Ülkemizin her köşesinde her türlü haklara, bütün insanlarımızın eşit olarak yararlanabilmeleri gerekli iken; Doğudan-Batıya doğru yaşanabilen bu hak, Batıdan-Doğuya gidildikçe yaşanamadığı bir gerçektir. Değil iş için, bölgenin güvenlik sorunu sebebi ile, Doğu ve Güneydoğunun bazı illerine turizm amaçlı bile gidilememektedir.  Burada sorun devletin kurumlarından ziyade bölgedeki genel  güvensizliktir. Bunun giderilmesinde ise oradaki insanlarımıza ve yönetici unsurlara sorumluluk düşmektedir  diye düşünmekteyim.

Ana Britanica’nın etnisite tarifinde mabet-mezarlık ve toplu eğlencelerin ayrılığının gerekli olduğuna işaret edilir. Ülkemizde yaşayan Türk, Kürt, Laz, Çerkez… vs. gibi vatandaşlarımızın bu unsurlarında bu noktada belirgin bir ayrıcalık yoktur. Dolayısıyla bu guruplar bilimsel etniklik tarifine  uymazlar. Bunun için Atatürk “Türk Milletini” tariflerken bu unsurları Türk Milleti  olarak tariflemiş ve bunlar Lozan Anlaşmasında da tek millet olarak kayda geçmiştir. Hiç biri azınlık veya ikinci derecede vatandaş değildirler.
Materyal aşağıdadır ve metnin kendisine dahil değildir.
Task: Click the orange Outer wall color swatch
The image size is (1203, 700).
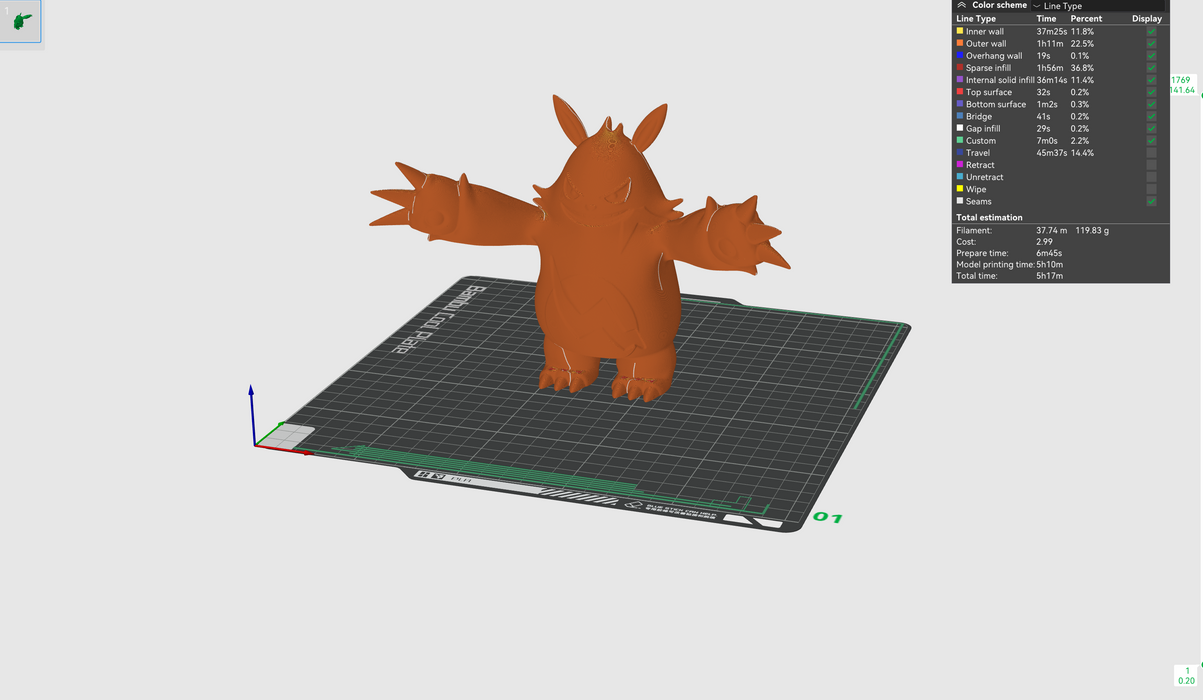Action: pos(960,44)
Devletimizin geleceği ve milletimizin refahı kaliteli vatandaşlık bilinç ve sorumluluğundan geçer. Her bir vatandaşımızın bu yönde bilinçlendirilip sorumluluk düzeyinin artırılması sayesinde bu olur.  Bilgi, hizmet ve mal üretiminde daha iyiyi yakalamak yeniden bir medeniyet kurmamızın temel unsurlarıdır. Bunları unutup bazı sosyal konularla tartışarak, bunları çözümsüzleştirerek bir yere gidemeyiz. Dini hassasiyetlerimiz dahil ülkemizi kavramlar kargaşasından kurtaracak bir söylem biçimini AKP, CHP, MHP, DEHAP dahil bütün siyasi partilerin bir an evvel bulmak mecburiyetinde olduğunu düşünüyorum.

Yazılarınızda ve konferansınızda böyle bir yaklaşımı gördüğüm için hem paylaşmak hem teşekkür etmek, hem de sağlık ve başarı dileklerimi iletmek istedim.